Exercise objective :: Please output exactly the lines from the one containing "This screenshot has height=524, width=1047." through the end of the records below, leaving out any pictures.

Extracted records:
——————

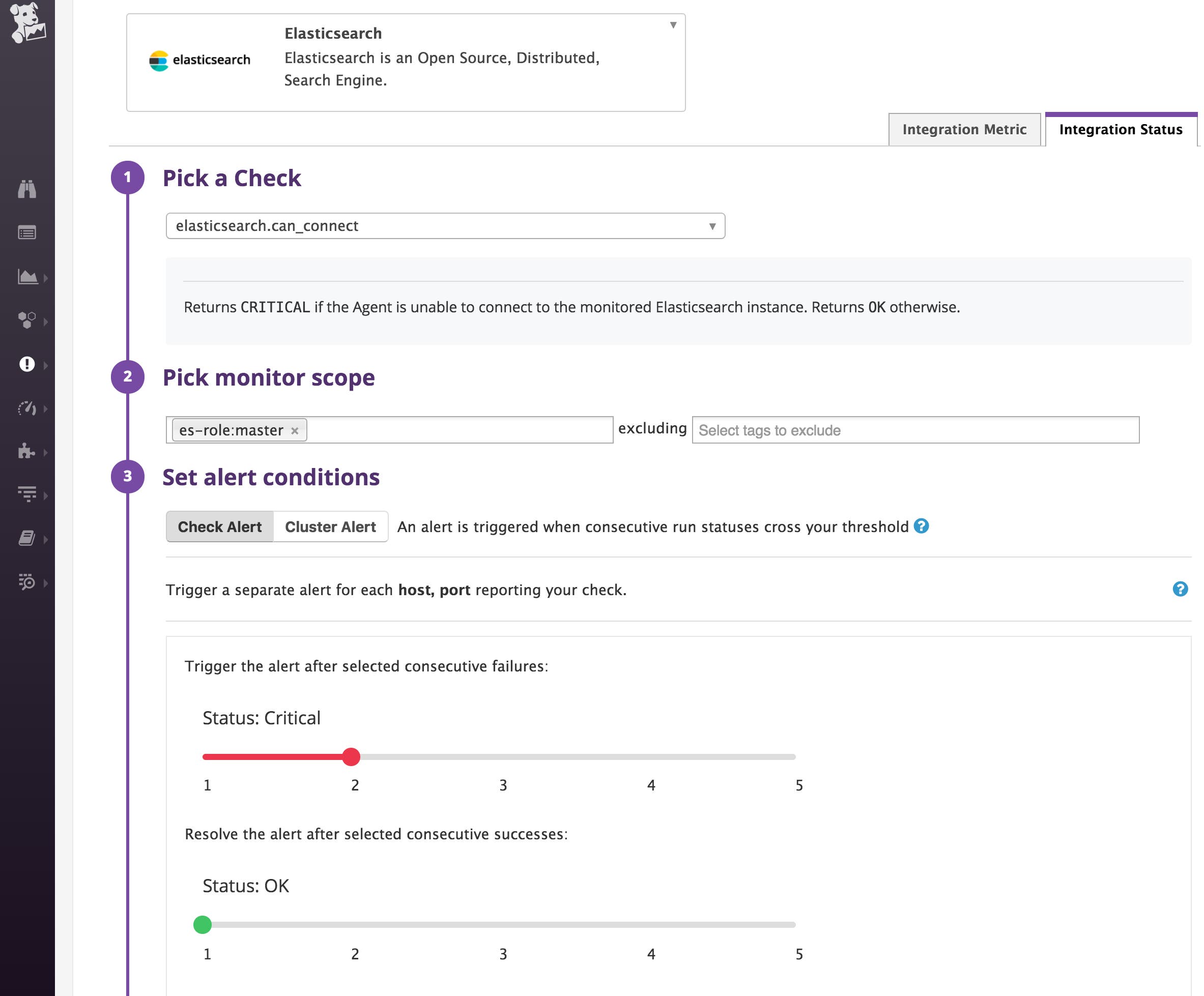Screen dimensions: 1204x996
Task: Set Critical failures slider to 4
Action: coord(651,756)
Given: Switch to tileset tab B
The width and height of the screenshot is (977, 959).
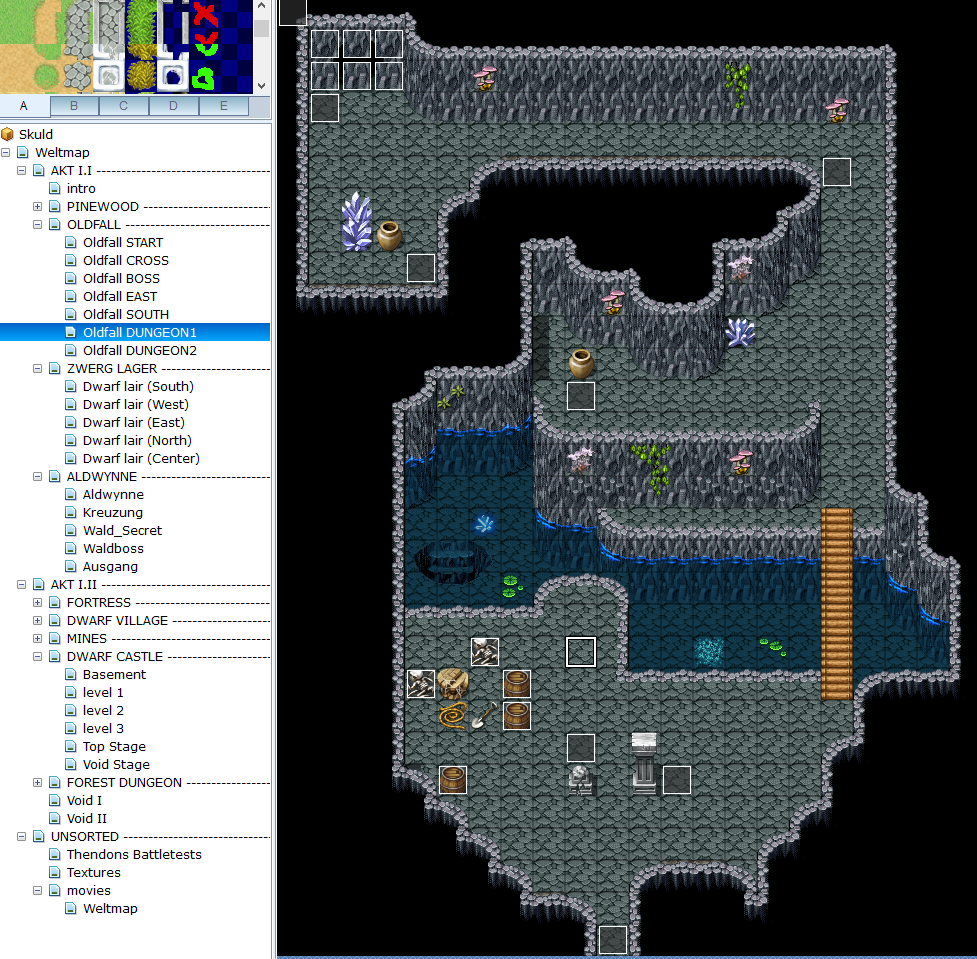Looking at the screenshot, I should pyautogui.click(x=73, y=106).
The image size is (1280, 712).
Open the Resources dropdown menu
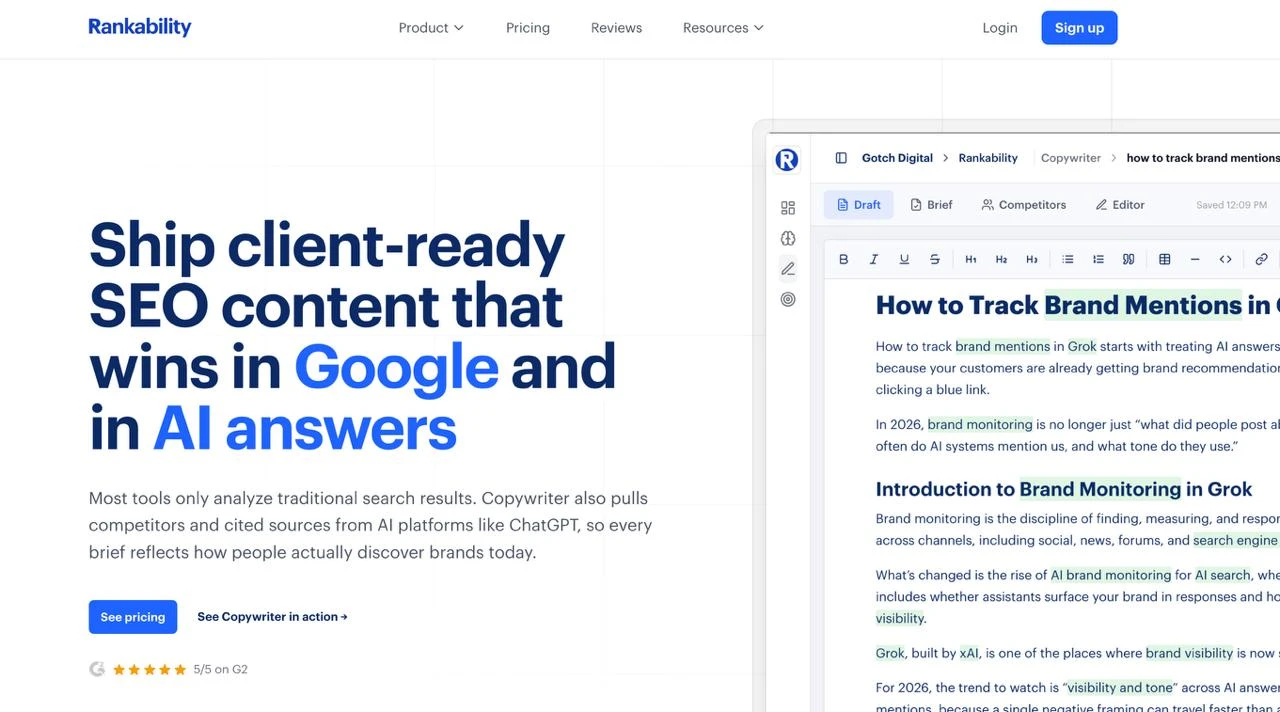[723, 28]
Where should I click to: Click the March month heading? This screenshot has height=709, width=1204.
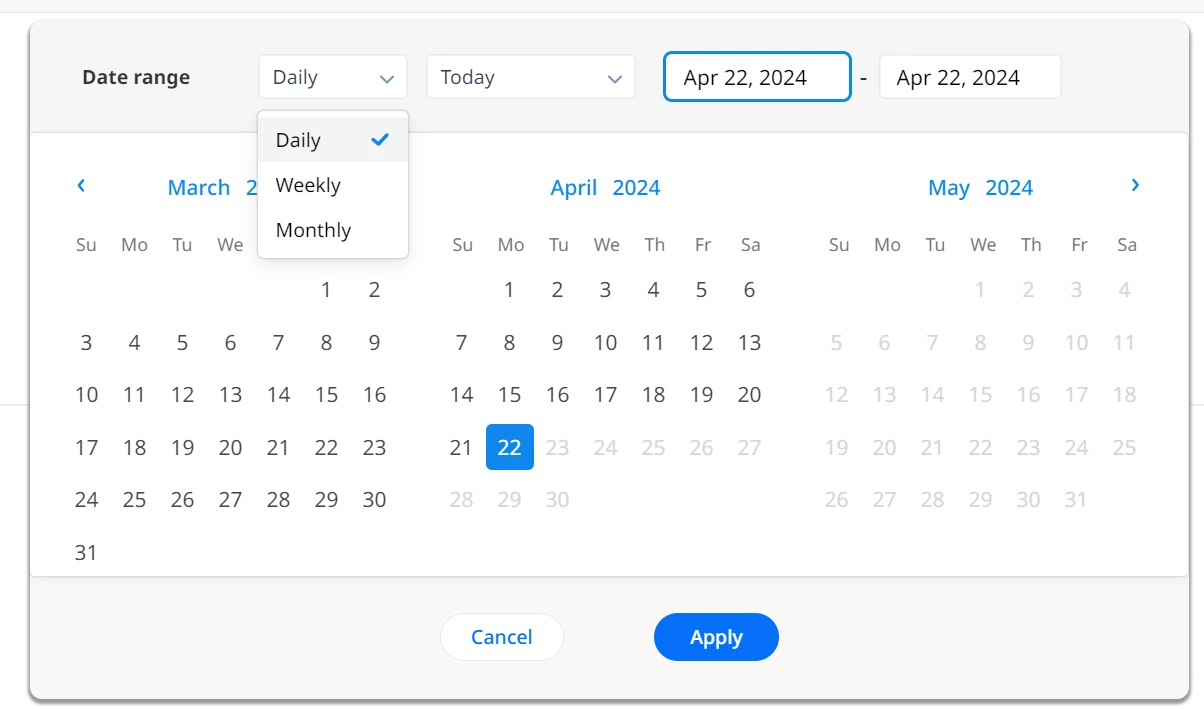[x=199, y=188]
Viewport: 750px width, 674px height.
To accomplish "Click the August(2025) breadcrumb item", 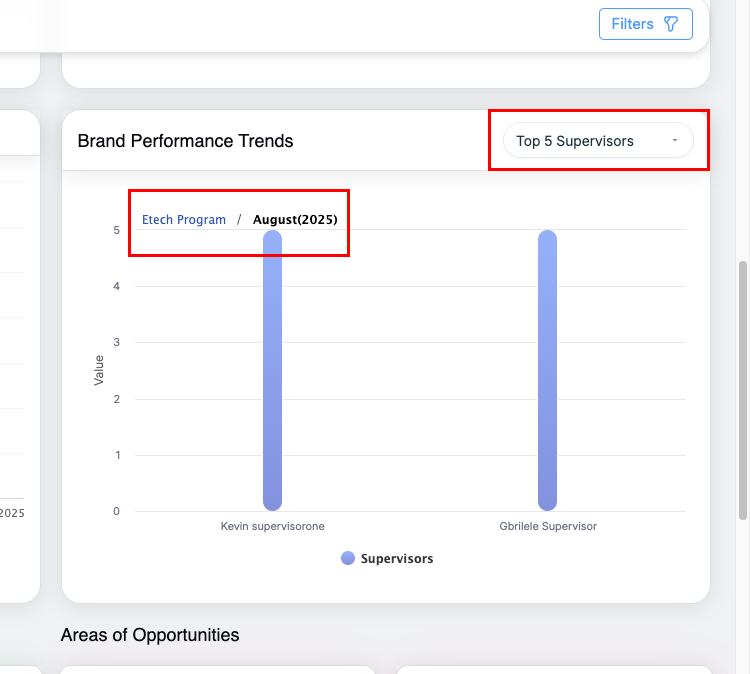I will pyautogui.click(x=295, y=219).
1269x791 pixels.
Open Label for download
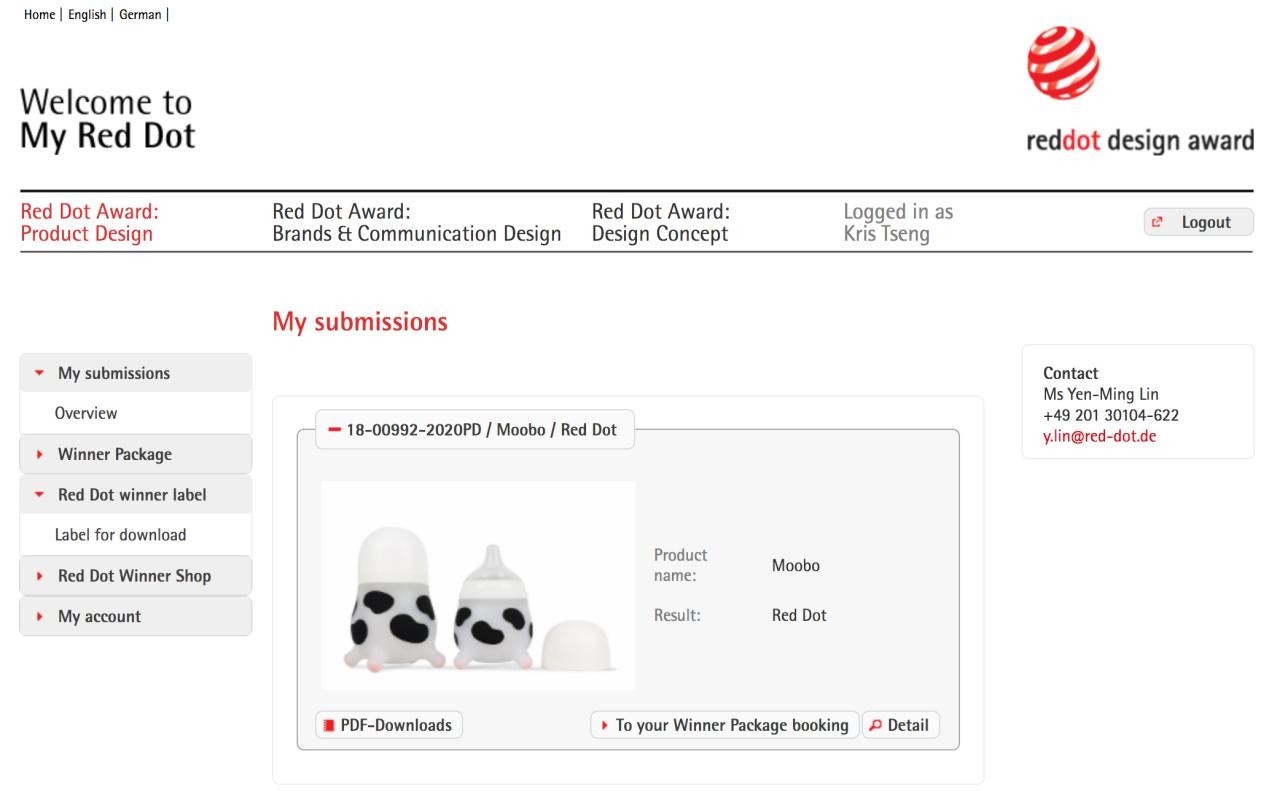click(x=120, y=535)
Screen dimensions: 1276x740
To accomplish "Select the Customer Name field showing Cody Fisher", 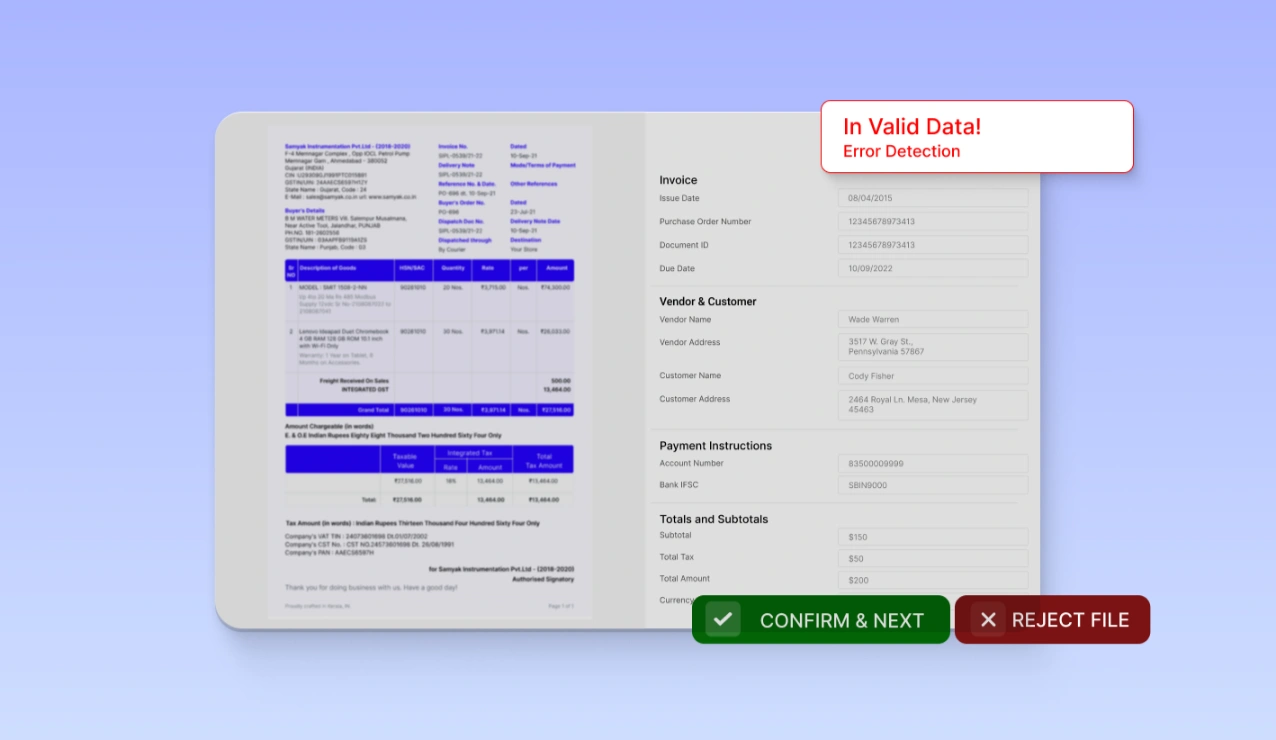I will pos(932,375).
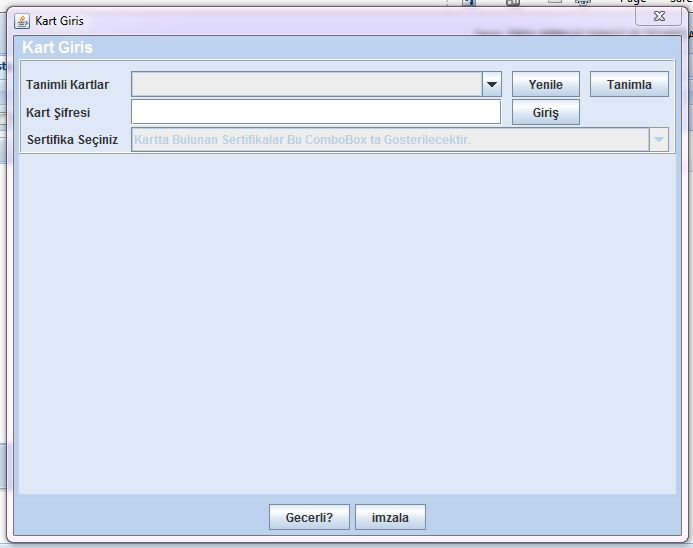Click the Tanimli Kartlar label
The width and height of the screenshot is (693, 548).
pos(67,85)
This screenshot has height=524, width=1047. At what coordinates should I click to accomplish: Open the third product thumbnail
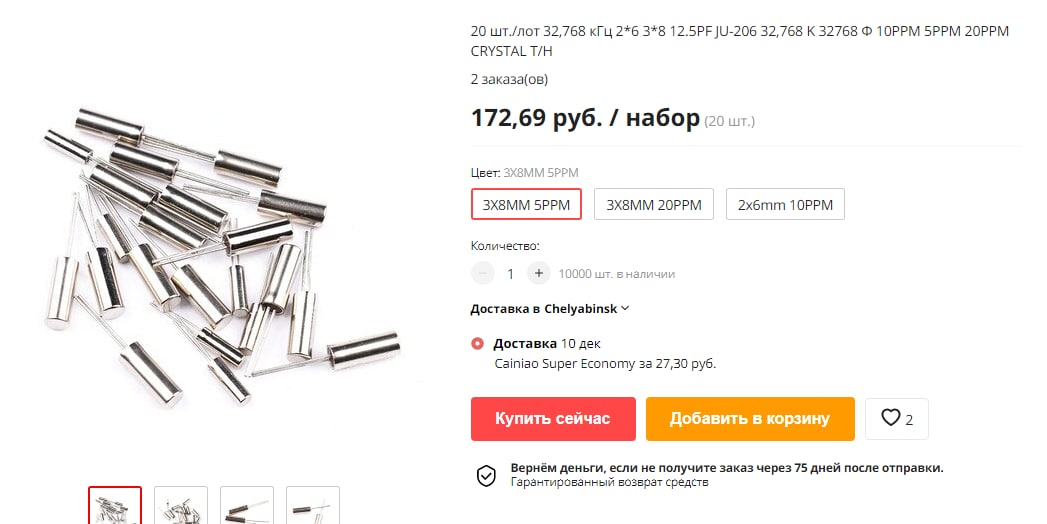pos(247,505)
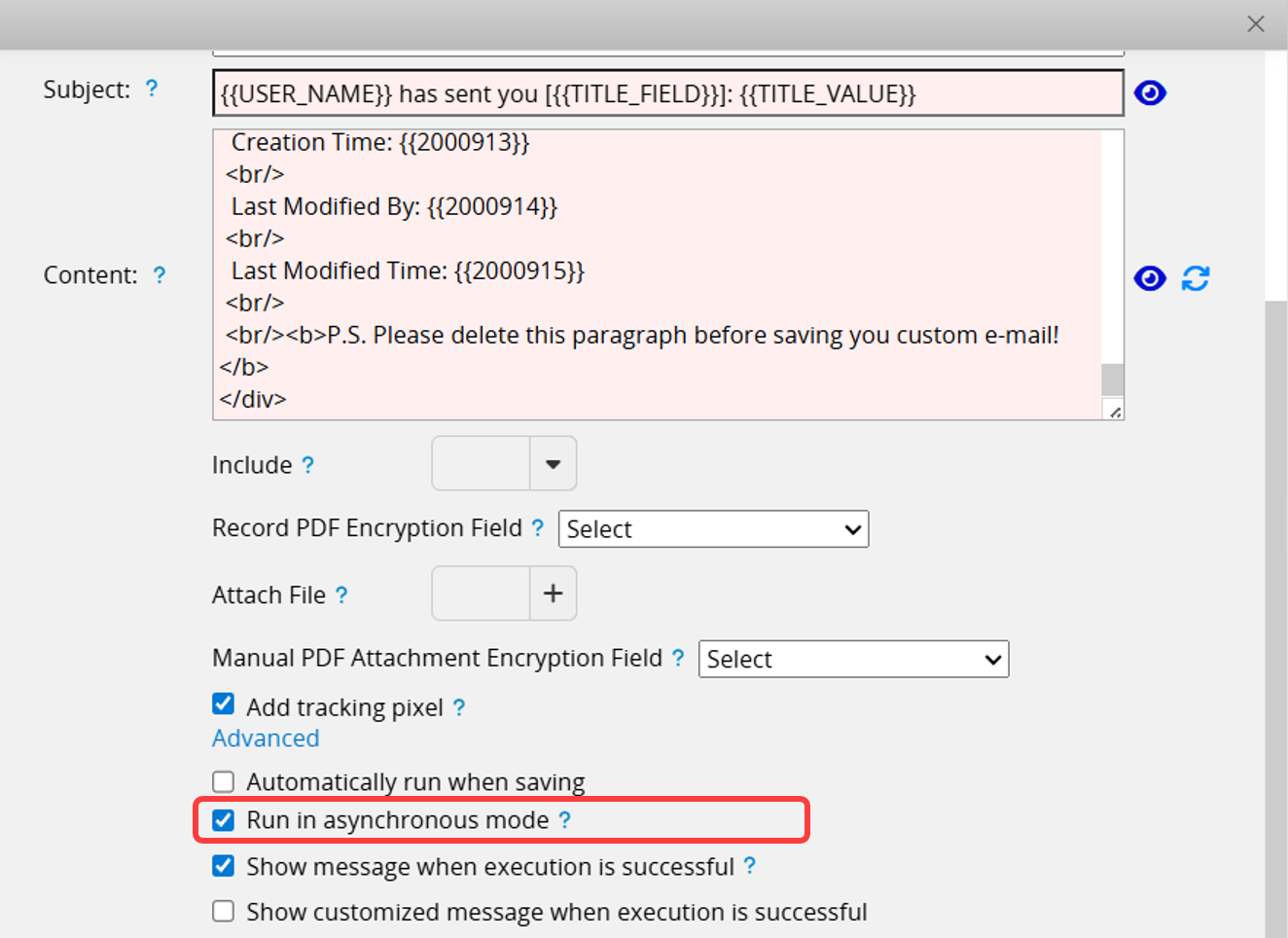Show help for Record PDF Encryption Field
1288x938 pixels.
coord(538,527)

——————

Written response ::
This screenshot has height=524, width=1047. At what coordinates should I click to accomplish: Open the third product thumbnail
pos(247,505)
Show help for Record PDF Encryption Field
1288x938 pixels.
coord(538,527)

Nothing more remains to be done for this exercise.